There is a progression towards mastery. There are no shortcuts. Shortcuts miss the point, which is that the journey is the most important part of mastery, not some final destination.
The concept of shuhari is becoming quite well known in the agile world. It means roughly: “first learn, then detach, and finally transcend.”
I leave it to the Aikido master Endō Seishirō shihan to explain”
“It is known that, when we learn or train in something, we pass through the stages of shu, ha, and ri. These stages are explained as follows. In shu, we repeat the forms and discipline ourselves so that our bodies absorb the forms that our forebears created. We remain faithful to these forms with no deviation. Next, in the stage of ha, once we have disciplined ourselves to acquire the forms and movements, we make innovations. In this process the forms may be broken and discarded. Finally, in ri, we completely depart from the forms, open the door to creative technique, and arrive in a place where we act in accordance with what our heart/mind desires, unhindered while not overstepping laws.”
It’s in shu that so much usually falls apart.
Firstly, our western culture is so used to finding quick ways to make everything easier and more efficient that we often don’t put much value in practise and repitition. “Surely we don’t have to do something over and over again to fully understand it? That’s just ridiculous.” Until, of course, you actually practise something over and over again and realise the value it brings you.

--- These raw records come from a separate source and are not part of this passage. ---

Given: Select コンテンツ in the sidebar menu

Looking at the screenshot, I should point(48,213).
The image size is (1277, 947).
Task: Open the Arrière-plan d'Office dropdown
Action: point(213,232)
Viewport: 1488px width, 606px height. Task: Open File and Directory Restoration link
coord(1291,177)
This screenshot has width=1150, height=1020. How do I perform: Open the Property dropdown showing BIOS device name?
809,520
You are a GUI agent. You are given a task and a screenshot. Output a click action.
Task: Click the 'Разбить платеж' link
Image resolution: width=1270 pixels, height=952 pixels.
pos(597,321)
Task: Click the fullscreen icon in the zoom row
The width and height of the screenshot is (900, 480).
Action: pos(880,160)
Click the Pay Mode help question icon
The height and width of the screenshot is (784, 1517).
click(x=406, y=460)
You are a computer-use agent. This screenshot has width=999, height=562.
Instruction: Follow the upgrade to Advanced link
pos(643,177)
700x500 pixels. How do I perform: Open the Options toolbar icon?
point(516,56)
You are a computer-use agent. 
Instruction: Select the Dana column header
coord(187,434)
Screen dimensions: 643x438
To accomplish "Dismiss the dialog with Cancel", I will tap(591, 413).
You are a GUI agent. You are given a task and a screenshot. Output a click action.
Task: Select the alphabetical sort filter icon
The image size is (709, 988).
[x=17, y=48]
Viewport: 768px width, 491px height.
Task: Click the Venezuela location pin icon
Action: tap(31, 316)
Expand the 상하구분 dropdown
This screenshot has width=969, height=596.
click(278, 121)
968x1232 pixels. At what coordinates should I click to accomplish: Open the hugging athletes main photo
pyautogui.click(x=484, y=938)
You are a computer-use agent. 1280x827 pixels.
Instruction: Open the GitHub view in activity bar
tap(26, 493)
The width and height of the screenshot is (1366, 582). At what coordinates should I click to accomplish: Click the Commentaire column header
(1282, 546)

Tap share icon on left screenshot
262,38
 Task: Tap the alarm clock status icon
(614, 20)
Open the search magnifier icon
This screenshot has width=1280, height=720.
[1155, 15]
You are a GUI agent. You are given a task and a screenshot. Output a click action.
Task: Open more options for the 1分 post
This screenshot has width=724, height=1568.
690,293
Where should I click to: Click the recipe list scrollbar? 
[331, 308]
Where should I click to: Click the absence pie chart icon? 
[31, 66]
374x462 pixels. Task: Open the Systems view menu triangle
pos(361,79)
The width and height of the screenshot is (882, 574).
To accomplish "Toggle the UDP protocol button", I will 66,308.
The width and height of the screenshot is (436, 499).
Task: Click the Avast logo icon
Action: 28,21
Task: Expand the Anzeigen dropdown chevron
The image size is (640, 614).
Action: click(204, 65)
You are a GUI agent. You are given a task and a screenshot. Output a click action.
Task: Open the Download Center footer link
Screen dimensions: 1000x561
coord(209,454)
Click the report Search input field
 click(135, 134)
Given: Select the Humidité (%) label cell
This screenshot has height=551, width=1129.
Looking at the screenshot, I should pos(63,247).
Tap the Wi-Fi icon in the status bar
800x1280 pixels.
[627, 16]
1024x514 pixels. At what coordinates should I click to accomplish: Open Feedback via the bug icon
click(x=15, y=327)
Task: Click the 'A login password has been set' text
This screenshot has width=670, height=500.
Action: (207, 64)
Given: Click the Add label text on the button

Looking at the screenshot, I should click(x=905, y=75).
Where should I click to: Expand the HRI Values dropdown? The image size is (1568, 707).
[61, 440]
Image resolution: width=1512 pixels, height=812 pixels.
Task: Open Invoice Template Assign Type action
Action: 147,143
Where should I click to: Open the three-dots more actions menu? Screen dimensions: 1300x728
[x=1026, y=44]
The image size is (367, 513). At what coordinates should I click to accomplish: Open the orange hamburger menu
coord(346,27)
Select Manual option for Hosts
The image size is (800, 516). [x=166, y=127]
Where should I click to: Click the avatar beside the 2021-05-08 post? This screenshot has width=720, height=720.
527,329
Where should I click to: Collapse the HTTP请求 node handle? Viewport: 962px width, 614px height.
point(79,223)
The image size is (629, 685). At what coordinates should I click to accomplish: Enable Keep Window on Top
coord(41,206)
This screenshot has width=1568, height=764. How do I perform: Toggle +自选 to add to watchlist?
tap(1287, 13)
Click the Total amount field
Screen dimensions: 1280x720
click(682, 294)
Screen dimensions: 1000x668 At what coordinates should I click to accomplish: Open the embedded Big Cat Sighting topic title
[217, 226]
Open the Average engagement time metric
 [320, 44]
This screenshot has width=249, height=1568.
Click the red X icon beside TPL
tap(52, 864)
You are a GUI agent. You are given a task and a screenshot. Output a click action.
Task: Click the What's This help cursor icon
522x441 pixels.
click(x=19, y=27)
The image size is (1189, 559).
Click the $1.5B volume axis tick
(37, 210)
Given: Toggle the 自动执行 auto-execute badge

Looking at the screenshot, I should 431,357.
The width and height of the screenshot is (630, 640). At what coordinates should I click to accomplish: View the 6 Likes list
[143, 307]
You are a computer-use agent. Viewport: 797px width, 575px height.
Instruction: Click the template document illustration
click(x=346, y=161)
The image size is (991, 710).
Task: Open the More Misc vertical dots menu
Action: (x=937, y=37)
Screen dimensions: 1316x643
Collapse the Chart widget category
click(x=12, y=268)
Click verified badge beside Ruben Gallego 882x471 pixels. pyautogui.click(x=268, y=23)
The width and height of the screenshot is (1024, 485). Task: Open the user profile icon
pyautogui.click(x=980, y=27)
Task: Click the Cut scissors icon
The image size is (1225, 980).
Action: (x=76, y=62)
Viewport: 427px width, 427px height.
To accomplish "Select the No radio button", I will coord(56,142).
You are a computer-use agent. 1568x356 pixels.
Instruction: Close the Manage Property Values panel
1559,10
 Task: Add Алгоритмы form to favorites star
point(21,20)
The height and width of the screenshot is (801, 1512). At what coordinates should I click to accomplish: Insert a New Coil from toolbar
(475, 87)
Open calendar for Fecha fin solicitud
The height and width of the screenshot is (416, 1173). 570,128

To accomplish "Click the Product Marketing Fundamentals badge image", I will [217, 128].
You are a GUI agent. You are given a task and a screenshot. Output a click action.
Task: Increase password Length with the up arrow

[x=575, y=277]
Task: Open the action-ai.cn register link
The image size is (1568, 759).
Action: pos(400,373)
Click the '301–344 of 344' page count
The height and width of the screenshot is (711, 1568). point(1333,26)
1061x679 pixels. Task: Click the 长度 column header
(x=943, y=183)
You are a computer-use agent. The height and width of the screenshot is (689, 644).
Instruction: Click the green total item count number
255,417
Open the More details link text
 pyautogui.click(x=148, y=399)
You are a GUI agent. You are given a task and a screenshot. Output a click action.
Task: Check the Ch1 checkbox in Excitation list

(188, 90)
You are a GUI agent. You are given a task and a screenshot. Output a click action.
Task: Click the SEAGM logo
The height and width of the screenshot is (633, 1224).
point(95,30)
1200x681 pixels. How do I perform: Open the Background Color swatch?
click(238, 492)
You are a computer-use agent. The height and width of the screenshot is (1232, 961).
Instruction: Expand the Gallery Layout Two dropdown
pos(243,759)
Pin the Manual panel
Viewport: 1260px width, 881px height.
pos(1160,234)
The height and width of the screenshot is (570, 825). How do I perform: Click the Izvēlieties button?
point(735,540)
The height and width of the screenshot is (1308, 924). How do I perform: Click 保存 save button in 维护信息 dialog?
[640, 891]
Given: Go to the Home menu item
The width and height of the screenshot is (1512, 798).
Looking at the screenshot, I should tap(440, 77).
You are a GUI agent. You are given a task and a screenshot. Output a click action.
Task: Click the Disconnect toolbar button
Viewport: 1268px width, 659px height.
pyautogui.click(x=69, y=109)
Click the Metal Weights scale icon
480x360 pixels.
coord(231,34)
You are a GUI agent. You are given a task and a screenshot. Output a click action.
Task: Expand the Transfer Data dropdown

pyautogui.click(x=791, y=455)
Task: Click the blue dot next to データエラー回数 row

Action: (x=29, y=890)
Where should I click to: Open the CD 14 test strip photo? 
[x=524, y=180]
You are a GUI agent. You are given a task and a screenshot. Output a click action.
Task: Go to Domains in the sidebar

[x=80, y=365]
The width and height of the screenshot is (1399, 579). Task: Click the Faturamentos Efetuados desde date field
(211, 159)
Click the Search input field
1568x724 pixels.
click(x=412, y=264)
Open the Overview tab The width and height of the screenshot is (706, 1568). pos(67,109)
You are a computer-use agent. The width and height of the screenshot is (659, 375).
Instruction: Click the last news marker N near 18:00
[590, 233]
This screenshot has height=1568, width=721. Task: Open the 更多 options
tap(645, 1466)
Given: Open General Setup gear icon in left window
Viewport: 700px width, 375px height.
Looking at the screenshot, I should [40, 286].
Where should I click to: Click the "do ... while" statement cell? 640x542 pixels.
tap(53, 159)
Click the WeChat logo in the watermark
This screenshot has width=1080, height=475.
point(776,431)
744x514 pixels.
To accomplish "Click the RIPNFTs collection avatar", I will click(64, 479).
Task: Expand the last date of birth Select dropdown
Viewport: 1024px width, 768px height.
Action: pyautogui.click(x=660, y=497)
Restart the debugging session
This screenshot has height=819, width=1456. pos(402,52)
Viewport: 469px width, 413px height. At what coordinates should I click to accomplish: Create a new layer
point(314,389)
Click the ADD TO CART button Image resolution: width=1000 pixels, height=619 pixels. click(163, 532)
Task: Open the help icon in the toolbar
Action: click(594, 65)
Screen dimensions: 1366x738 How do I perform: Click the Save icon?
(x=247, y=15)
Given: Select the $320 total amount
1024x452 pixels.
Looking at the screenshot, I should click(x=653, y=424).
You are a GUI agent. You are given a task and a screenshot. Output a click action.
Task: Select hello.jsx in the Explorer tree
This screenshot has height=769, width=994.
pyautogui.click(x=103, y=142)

Secondly, because we’re such newbies when in “shu”, we often think prematurely that because we’ve learnt a few things, we’re now in “ha” or (god forbid!) the “ri” stage. 3 cool new moves and grasshopper suddenly becomes all cock-sure and confident! It doesn’t work that way. There is so much more to learn before you can puff your chest out. And the interesting this is that when you’ve learnt so much more you’re far more likely not to puff your chest out at all. Humility will become a far more integrated emotional state.
There’s no rush to mastery. Patience will serve you well. Get the basics right. All of them. Only then will you understand why they were in the first place.